There have always been two strains of rural protest, however, existing side by side, but headed in opposite directions. One, represented by such groups as the Non-Partisan League and the Populist Party, is mostly democratic, egalitarian and devoted to pluralism. The other strain is reactionary, led by demagogues with appeals to white supremacy, nativism and nostalgia for a social order that exists only in American mythology. The klan and modern militias are examples of this second branch of rural activism. Sometimes it’s hard to tell the difference between the two. The rhetoric used by each is largely identical, confirming the suffering and inequity of rural life (something our urban-focused political parties almost never do). And movements of the first sort can switch to the second with dizzying speed. The Populist Party, for example, started out as the largest inter-racial movement in the nation’s history, fielding both black and white candidates in scores of elections.

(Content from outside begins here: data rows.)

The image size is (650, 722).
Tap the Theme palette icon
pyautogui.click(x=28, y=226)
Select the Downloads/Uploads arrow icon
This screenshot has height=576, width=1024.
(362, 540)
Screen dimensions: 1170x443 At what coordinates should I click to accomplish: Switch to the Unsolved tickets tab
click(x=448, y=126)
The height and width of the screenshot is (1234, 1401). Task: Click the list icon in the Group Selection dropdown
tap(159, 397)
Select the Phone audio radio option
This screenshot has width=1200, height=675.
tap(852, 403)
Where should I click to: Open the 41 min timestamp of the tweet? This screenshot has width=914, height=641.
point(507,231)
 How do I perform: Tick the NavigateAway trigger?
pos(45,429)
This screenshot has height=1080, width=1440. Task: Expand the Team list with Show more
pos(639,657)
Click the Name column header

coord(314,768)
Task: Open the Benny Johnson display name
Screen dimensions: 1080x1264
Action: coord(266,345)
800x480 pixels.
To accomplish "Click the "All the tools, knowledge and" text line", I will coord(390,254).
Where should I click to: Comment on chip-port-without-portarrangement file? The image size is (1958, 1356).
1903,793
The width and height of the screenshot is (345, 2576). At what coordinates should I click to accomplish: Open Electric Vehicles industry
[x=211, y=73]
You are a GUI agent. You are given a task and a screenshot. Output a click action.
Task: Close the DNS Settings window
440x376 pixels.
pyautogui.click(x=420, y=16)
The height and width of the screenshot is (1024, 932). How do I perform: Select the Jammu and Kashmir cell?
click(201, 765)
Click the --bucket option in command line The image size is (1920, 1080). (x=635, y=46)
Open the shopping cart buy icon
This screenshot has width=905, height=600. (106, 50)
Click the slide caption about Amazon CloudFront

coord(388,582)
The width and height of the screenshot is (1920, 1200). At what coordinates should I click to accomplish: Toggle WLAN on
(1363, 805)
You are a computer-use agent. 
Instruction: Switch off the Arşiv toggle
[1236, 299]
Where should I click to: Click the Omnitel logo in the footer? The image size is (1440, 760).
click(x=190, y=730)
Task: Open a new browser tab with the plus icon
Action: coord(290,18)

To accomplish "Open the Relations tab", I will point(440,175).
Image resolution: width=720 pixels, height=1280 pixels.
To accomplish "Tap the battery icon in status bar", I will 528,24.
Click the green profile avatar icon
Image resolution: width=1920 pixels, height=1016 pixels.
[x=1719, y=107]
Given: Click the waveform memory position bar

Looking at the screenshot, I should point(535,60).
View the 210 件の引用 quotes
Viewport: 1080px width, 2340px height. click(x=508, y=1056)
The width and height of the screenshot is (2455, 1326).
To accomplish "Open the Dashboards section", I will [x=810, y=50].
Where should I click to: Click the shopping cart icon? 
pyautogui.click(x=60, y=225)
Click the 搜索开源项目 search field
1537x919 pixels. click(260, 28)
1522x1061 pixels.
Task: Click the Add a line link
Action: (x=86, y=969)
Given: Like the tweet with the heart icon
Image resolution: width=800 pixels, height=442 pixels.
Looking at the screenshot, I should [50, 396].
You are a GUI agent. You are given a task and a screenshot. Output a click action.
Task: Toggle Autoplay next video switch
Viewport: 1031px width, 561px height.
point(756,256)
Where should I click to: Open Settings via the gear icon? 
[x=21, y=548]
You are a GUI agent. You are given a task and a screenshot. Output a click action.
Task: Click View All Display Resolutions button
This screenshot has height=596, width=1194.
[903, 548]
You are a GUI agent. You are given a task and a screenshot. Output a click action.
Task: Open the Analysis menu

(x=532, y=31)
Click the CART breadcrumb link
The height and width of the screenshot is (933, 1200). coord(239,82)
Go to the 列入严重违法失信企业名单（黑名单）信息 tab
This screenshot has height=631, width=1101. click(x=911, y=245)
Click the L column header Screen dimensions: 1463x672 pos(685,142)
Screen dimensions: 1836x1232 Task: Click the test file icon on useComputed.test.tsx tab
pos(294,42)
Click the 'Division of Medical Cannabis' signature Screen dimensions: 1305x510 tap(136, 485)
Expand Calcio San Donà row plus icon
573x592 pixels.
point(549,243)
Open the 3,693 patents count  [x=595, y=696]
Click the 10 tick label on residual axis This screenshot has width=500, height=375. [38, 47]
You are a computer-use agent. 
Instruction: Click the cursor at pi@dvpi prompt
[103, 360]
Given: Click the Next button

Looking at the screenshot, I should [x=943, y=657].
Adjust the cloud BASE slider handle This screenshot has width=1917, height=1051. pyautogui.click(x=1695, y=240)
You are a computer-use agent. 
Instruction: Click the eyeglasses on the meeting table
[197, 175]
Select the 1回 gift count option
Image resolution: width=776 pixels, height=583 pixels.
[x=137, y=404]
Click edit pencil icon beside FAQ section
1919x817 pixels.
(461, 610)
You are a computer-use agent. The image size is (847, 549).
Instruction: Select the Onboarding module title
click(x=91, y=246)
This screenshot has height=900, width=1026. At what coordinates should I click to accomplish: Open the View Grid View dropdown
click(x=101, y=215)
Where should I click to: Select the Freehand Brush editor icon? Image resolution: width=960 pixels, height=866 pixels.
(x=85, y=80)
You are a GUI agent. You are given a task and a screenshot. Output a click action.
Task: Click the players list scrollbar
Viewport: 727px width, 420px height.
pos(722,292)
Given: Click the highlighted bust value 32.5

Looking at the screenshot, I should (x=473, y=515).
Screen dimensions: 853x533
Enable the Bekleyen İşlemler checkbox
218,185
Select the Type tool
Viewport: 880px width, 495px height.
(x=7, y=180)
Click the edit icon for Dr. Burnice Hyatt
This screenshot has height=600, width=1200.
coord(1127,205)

In the end, it succumbed to the siren-song of racism when the leadership appealed to white solidarity to revive the party’s sagging fortunes.

An equally important factor blurring these two movements is our contemporary failure to appreciate the importance of class in rural America, that mythic bastion of democracy. Even billionaire Sam Walton, the founder of Wal-Mart, was seen as just another good ol’ boy because he wore jeans and drove a beat-up pickup truck, never mind his union-busting or his strategic use of part-time employees (who didn’t qualify for benefits) and his ruthless destruction of small businesses around town squares.

There are many qualities to praise in “Red Dirt”: its masterful evocation of a time and place, its telling details of both the pain and beauty of rural life, its straightforward yet elegant prose. But Dunbar-Ortiz’s most important achievement--in a book filled with them--is to put class back on the rural map where it belongs. Without stooping to mere polemics, Dunbar-Ortiz’s story is steeped in class awareness. And that’s important, for without the compass-rose of class, rural America will remain forever terra incognita: quaint, mythic and meaningless.